[ale] Any Perl Gurus Out There?

Johnny Preyer JPreyer at sprich.com
Thu Feb 24 11:13:25 EST 2005


Hi all,

As a sidebar, maybe this is the perfect time to mention the attempted
revival of the Atlanta Perl Mongers.  See http://atlanta.pm.org for details;
we've had 2 very good meetings this year, please feel free to visit the web
site, subscribe to the atlanta-pm mailing list, and direct any Perl
questions there.  And, of course, join us at the next meeting!  :)

In addition, I forwarded the question to the atlanta-pm list, here's a
response from Stephen  Adkins, the driving force behind the Atlanta-pm
revival.

- johnny



BACKGROUND:

In a POSIX system (i.e.

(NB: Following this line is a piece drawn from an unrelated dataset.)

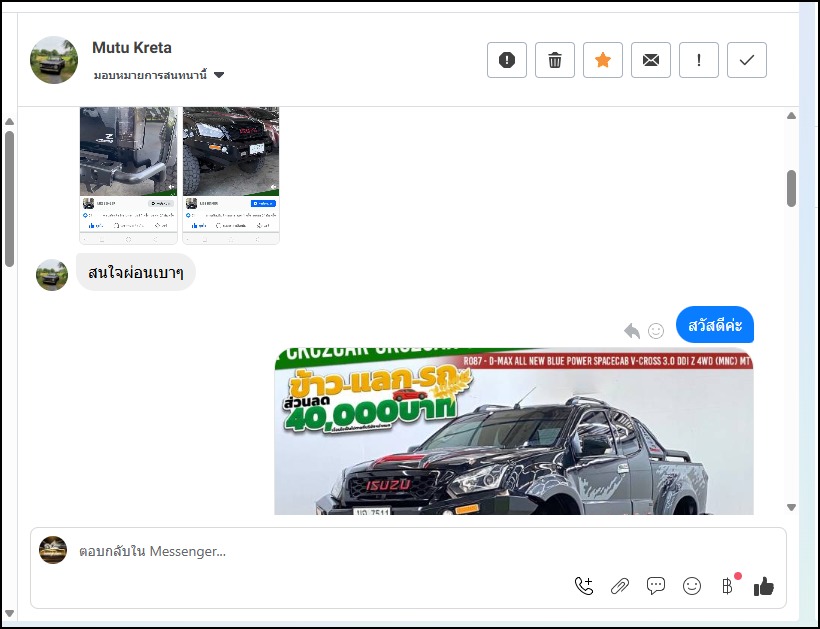Delete conversation using trash icon
820x629 pixels.
pyautogui.click(x=555, y=61)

Unix), a fork() call produces a child
process of the current process.  When the child process dies,
its exit value (a value from 0 to 255) is stored in the process
table.

The process is gone.  All of the memory resources are
reclaimed by the operating system.  The only thing that is 
left of the process is its exit status in the process table.
This is known as a zombie process (or a "defunct" process).
The reason it is kept around is so that the parent process
can find out if it exited normally (an exit status of 0).

There are only two ways to get rid of zombie processes:
   1. the parent process issues one of the wait() family of
      system calls. [wait(), waitpid(), wait2(), wait3(), wait4()]
      This returns the exit status information and clears
      the entry out of the process table.  This is called
      "reaping the exit value of the process".
   2. The parent process exits.  Thus, the child zombie
      processes are inherited by the "init" process (process
      id #1).  The init process is always doing one of the 
      wait() system calls, and it cleans up (reaps) the zombies.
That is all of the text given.